Core flooding Laboratory Description and Modeling The core flood configuration is horizontal and the Surfactant slug is injected from the one end of the core. The core was used of 0.5 foot long with a diameter of about 3.8 cm and 11.346 cm2 cross sectional area. The Berea sand stone core (Core A1) was flooded with 2.2 PV of wettem 3083/R surfactant without water flooding i.e. secondary stage flooding. Where as, the second Berea sandstone core (Core A2) was flooded with 0.57 PV of water, and with 1.62 PV of same surfactant in the tertiary stage. Water followed with a Surfactant slug with an average flow rate of ~10 ml/hr. The dimensions of core for tertiary stage were same as secondary stage flooding. After that the 1D simulation was carried out for the same dimensions of core and slug sizes as used in laboratory by UTCHEM simulator for the laboratory results match purposes. The input file was created based on the core properties and physical design parameters. Fluid properties are set according to the field; Table (4). Phase behavior input parameters are obtained by running the batch file of UTCHEM. Other measured parameters such as the relative permeability, residual saturations and Corey's endpoints, and surfactant adsorption are updated in the input.
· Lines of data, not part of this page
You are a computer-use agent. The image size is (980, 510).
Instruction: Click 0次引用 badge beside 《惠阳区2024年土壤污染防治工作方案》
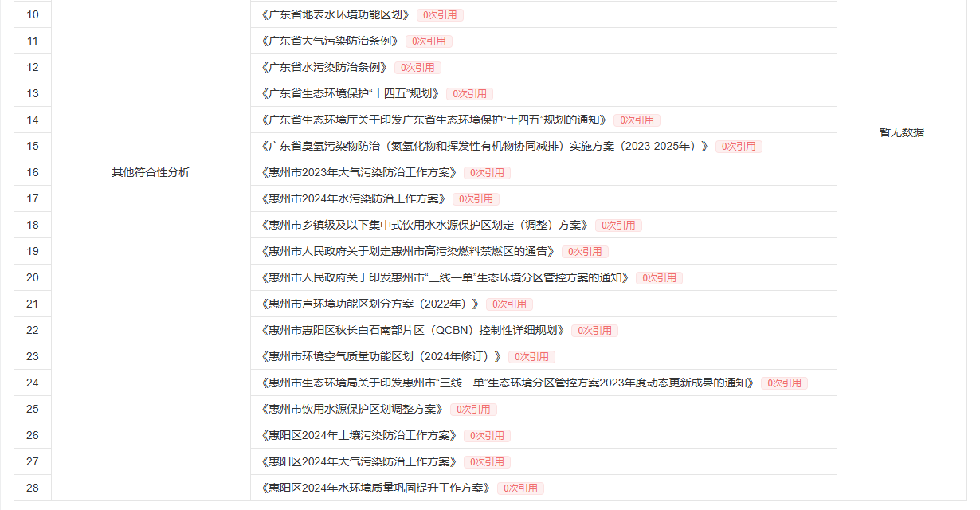tap(487, 435)
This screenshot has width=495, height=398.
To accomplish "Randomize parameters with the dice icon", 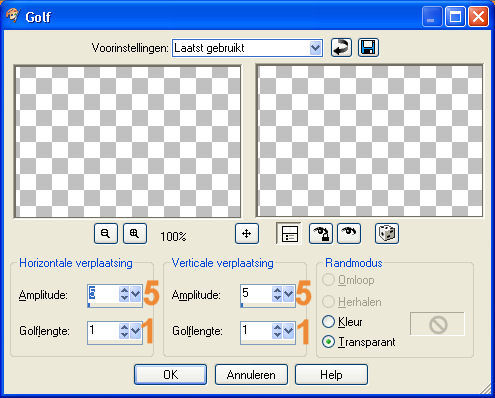I will tap(387, 234).
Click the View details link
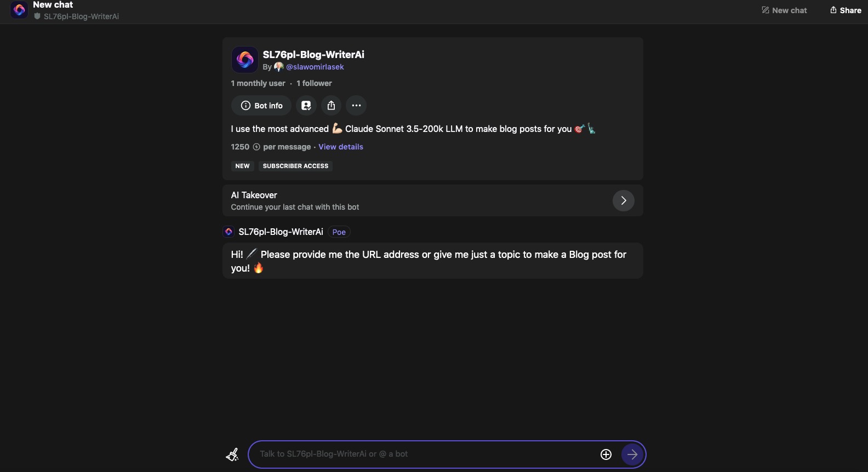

Modeling of Sector (3D) Model In this section, we extend the modeling and simulation of surfactant flooding to the field-scale. We investigate the feasibility of the surfactant process at secondary stage for a sandstone reservoir for western onshore filed of India with a light crude oil, using vertical injectors and producers. The sector model has 14 grid blocks in the x direction, 16 grid blocks in y direction, and 10 grid blocks in the z direction. Well were arranged in the 5 spot inverted type manner. The initial oil saturation is about 0.74% in the layers. The vertical permeability in the field scale simulation is 0.2 times the horizontal permeability. All the rock and fluid, phase behavior parameters are identical to those in 1D simulation. The petro physical properties of the field have given in the Table (5). There are 4 producers and one injector in layer 8. Injection and production wells are rate constrained. The injection well rate was 5298 ft3/day, where as production well were producing by 1324.5 ft3/ day, for balanced injection and production. The reservoir is 5576 feet deep, 80oF, 30 feet thick, and has petro physical properties indicative of a water-wet rock.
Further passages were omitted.